Le législateur, lui, est perplexe: «Mais de quoi parlez-vous?... Puisqu'on vous dit qu'il n'y aura pas d'enfant! Ceci n'est pas un mariage!» Tout le monde, pourtant, a compris: cela en tient lieu, cela en est l'image. Et c'est là que les lapsus prennent leur valeur: le rapporteur de ladite loi déclare qu'il n'a pas trouvé d'argument prouvant qu'il faut un homme et une femme pour élever un enfant. En un sens, il a raison: il n'y a pas d'argument. Eh oui! Les grandes causes de la vie échappent aux arguties, sans pour autant se réfugier dans l'ineffable: la loi symbolique n'est pas un règlement ou un acte gestionnaire sans être un acte mystique.

Mais ce propos prouve qu'on peut avoir un sens nul du symbolique et être un bon gestionnaire; à condition de le rester et de ne pas trop s'aventurer dans des aires qui exigent de... l'inspiration. Et l'idée que le pacte soit signé en mairie, même si elle n'a pas abouti, confirme qu'il fut pensé comme un mariage de type nouveau. Sa reproduction aussi sera de type nouveau. Et, aux dernières nouvelles, on veut inclure dans ce pacte les couples frère-súur; le couple homo sera mieux caché par le couple incestueux. De quoi clarifier les choses, en somme.
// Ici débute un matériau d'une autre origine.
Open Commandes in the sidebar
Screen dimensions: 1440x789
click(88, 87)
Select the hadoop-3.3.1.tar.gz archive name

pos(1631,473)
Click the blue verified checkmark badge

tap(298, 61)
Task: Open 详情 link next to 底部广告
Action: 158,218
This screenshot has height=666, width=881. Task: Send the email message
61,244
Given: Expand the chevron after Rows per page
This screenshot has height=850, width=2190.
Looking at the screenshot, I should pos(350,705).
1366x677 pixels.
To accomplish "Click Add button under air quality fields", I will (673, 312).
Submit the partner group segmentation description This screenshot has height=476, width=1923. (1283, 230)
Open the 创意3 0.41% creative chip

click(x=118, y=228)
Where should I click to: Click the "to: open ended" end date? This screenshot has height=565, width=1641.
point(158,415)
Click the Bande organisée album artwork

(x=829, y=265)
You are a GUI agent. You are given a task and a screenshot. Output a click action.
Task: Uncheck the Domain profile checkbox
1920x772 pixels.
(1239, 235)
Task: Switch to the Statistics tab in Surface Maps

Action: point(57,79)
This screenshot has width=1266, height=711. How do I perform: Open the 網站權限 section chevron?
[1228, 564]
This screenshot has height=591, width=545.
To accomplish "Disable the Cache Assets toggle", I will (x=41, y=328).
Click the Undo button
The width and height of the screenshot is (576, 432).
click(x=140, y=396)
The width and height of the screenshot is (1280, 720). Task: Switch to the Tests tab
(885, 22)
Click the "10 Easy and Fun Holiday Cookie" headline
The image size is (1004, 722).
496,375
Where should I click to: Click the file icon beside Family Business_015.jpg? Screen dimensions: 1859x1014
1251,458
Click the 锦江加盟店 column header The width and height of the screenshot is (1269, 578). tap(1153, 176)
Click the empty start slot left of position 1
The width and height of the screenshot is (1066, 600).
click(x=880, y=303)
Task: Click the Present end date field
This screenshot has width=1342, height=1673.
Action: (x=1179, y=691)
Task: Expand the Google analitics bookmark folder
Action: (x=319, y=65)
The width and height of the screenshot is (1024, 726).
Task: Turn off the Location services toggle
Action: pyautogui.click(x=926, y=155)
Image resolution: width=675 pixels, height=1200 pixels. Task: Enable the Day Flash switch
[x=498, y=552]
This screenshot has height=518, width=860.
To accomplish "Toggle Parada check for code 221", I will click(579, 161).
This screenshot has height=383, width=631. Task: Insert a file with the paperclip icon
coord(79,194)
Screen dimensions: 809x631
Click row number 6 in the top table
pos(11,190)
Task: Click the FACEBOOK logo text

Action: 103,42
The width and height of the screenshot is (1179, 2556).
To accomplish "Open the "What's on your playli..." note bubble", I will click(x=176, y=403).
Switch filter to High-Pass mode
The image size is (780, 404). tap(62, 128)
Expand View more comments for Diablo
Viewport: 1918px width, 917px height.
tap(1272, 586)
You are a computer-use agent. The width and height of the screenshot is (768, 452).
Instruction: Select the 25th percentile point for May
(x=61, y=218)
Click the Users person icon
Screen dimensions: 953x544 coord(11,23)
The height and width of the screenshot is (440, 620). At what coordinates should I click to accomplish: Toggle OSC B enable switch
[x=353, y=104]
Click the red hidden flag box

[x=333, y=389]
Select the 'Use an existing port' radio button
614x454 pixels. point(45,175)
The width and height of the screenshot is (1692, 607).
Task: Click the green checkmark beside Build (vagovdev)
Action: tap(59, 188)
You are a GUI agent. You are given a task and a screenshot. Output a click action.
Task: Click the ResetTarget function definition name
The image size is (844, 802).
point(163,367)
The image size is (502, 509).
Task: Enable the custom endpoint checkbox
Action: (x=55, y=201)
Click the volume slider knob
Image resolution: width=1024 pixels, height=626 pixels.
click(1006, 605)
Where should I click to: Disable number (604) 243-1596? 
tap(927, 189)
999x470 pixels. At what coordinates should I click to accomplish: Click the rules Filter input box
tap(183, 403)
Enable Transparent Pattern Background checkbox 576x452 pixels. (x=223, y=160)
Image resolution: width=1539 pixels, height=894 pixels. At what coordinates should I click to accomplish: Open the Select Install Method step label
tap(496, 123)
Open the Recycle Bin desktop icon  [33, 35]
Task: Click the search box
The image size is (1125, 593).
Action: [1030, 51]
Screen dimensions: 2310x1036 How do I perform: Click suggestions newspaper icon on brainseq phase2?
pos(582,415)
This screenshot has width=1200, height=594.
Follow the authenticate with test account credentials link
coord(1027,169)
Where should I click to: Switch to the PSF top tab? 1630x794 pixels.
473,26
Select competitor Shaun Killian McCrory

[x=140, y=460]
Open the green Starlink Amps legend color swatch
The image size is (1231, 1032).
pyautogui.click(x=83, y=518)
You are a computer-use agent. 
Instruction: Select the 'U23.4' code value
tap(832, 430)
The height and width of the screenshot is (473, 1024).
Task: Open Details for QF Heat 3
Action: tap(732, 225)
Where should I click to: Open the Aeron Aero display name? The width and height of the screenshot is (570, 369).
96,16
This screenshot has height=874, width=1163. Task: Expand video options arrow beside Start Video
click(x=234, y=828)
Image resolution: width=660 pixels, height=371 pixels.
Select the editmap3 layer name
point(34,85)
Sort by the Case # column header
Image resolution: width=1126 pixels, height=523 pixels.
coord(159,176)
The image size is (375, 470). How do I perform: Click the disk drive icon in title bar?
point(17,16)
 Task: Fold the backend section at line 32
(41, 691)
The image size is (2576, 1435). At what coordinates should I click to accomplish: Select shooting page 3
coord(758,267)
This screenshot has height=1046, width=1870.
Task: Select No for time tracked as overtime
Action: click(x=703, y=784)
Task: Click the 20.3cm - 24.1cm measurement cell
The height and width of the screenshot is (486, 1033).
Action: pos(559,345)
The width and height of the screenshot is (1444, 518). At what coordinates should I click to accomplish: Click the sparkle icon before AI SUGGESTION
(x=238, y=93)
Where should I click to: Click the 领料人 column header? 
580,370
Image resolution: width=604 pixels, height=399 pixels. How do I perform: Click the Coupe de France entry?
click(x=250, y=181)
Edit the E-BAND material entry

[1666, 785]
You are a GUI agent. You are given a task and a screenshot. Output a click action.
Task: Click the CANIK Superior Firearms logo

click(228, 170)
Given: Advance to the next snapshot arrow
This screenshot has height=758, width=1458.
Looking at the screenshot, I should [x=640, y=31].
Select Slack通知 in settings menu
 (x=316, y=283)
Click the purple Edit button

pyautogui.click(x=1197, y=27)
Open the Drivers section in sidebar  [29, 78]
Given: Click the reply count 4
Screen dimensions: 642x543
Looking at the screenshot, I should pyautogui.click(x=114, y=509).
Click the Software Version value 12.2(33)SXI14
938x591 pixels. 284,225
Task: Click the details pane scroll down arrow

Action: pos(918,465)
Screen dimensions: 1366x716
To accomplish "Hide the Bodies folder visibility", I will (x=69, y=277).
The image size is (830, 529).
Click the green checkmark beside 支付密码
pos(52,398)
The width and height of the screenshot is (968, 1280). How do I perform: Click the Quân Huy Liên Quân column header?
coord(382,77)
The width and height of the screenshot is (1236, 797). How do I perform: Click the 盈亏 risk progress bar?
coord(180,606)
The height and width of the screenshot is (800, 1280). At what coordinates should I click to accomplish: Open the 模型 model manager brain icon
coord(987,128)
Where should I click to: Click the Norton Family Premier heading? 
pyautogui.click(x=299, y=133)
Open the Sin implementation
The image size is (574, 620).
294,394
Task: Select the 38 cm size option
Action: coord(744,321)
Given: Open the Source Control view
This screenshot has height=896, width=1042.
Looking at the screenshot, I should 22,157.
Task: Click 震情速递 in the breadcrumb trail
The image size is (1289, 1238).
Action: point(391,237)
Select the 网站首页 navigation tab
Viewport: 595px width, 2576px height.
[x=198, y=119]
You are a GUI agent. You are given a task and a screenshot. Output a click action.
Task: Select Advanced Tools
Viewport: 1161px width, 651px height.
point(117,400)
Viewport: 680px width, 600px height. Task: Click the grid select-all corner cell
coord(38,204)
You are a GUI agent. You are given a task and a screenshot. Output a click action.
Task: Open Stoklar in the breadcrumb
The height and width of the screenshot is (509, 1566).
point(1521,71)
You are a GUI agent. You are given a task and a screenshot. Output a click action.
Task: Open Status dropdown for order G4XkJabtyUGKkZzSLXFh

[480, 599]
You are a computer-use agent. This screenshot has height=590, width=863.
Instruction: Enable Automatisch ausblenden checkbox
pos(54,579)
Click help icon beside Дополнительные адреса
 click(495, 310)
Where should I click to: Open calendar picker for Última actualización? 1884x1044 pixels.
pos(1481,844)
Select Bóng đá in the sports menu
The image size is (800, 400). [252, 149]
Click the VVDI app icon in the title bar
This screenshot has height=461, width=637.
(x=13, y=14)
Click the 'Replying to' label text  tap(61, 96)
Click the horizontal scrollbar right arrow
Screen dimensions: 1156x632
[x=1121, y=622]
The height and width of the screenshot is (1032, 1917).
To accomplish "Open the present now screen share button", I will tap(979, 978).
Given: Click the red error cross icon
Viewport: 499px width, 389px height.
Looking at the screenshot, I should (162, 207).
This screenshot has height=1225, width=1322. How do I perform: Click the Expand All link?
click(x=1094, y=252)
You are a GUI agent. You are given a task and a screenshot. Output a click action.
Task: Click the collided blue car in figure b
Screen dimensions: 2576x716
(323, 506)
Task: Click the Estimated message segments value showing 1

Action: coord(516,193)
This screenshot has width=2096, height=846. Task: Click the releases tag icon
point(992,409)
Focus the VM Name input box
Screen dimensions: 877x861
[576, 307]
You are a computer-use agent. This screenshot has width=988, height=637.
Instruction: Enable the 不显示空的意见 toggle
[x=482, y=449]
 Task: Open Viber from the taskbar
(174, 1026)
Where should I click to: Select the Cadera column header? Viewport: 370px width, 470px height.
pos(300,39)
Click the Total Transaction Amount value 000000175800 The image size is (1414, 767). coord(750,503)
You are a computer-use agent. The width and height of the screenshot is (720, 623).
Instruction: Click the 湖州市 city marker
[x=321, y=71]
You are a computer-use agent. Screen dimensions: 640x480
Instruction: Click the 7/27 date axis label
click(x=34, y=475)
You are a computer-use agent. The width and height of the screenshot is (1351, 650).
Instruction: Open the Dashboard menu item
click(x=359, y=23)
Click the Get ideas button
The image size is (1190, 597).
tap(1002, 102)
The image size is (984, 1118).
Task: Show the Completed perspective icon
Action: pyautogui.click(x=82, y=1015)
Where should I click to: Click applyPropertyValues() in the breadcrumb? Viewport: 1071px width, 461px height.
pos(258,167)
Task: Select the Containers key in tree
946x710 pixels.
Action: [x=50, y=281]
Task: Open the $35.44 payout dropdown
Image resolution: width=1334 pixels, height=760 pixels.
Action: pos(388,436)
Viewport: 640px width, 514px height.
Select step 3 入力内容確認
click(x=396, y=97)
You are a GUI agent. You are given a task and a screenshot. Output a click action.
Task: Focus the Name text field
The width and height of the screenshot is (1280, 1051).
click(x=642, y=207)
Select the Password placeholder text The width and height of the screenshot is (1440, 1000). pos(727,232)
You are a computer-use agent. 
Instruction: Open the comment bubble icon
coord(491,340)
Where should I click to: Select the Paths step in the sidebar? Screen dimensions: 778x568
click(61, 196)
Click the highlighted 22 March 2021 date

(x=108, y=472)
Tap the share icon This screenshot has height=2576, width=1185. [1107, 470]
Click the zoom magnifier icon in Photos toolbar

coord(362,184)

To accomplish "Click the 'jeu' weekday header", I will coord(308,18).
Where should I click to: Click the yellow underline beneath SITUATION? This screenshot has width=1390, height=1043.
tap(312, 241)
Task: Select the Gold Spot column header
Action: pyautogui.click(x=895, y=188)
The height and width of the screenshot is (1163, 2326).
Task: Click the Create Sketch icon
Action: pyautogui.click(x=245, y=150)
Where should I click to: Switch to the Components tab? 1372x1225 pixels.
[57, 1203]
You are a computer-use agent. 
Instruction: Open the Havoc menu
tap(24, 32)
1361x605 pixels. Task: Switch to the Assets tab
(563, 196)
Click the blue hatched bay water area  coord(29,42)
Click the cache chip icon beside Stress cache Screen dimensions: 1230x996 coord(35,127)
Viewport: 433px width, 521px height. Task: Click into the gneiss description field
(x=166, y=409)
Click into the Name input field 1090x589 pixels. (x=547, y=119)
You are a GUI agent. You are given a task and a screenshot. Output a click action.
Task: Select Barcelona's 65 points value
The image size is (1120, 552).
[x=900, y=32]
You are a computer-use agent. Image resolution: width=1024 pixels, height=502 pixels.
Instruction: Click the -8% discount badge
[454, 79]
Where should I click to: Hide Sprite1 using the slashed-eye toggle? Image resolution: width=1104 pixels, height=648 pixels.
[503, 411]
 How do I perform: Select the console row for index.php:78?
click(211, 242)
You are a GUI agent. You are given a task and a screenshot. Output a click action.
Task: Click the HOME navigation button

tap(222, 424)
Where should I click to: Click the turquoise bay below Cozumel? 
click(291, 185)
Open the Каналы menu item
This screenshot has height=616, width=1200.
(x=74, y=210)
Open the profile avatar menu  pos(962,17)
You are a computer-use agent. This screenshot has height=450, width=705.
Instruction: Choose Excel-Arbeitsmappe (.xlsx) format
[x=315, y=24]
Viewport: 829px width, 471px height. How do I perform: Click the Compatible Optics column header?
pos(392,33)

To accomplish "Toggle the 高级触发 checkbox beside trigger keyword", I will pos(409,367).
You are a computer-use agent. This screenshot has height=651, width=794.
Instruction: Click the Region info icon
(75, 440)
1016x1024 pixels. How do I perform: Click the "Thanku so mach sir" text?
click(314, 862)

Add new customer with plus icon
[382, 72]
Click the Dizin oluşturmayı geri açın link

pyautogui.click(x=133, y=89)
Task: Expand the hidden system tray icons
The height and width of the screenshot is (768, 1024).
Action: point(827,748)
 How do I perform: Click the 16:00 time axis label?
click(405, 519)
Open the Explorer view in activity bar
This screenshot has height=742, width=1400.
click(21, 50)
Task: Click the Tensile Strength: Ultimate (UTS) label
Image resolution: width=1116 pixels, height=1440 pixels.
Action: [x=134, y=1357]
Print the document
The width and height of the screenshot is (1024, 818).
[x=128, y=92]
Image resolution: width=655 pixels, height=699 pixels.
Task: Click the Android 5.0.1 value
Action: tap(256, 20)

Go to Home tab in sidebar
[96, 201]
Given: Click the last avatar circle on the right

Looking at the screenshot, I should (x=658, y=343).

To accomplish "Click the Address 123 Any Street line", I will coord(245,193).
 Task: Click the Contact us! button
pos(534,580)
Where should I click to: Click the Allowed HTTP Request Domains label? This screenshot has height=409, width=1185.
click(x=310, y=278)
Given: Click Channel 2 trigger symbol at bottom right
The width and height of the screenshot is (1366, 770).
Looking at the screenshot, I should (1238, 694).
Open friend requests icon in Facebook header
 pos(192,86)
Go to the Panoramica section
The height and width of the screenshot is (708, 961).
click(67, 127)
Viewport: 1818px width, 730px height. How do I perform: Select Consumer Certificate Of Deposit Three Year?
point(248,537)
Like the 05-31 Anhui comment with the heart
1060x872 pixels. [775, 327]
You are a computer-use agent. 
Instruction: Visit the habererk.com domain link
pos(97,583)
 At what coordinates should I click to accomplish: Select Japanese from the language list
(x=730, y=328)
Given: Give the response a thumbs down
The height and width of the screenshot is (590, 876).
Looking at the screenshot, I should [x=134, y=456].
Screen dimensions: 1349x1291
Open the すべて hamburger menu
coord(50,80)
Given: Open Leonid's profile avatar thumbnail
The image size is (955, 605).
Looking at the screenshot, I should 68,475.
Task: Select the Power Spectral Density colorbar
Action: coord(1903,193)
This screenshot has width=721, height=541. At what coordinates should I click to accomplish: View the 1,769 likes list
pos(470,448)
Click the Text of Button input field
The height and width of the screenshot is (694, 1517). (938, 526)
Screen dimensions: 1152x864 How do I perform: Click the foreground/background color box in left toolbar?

Pourtant, dans cette affaire, le législateur est «innocent» jusqu'à la perversion: il ne fait que gérer, ajuster. C'est sans le faire exprès qu'il frôle ces sombres questions pour lesquelles les esprits sont peu préparés. A croire qu'une loi votée, cela veut dire simplement que des usagers la réclament, qu'elle leur est utile et qu'ils sont plus influents que ceux qu'elle gêne. Et cela se solde par un passage à la caisse, pour recevoir ou pour payer. Et si, en effet, c'était cela? Eh bien, soit: que l'Etat gère sans trop se mêler de ce qui fait tenir les humains à savoir leurs liens symboliques pour lesquels ils seront de plus en plus renvoyés à une certaine solitude. Ce n'est pas plus mal. Reste qu'en faisant violence à certains liens, on produit une violence obscure, qui resurgit sans raison, venant d'on ne sait où; comme celle dont on parle tant et qu'on dénonce comme si c'était une maladie.

En tout cas, voilà une loi exemplaire: bien adaptée à une société bien gérée - si tel était notre idéal -, alors même que, pour le reste, pour l'essentiel, c'est un peu n'importe quoi.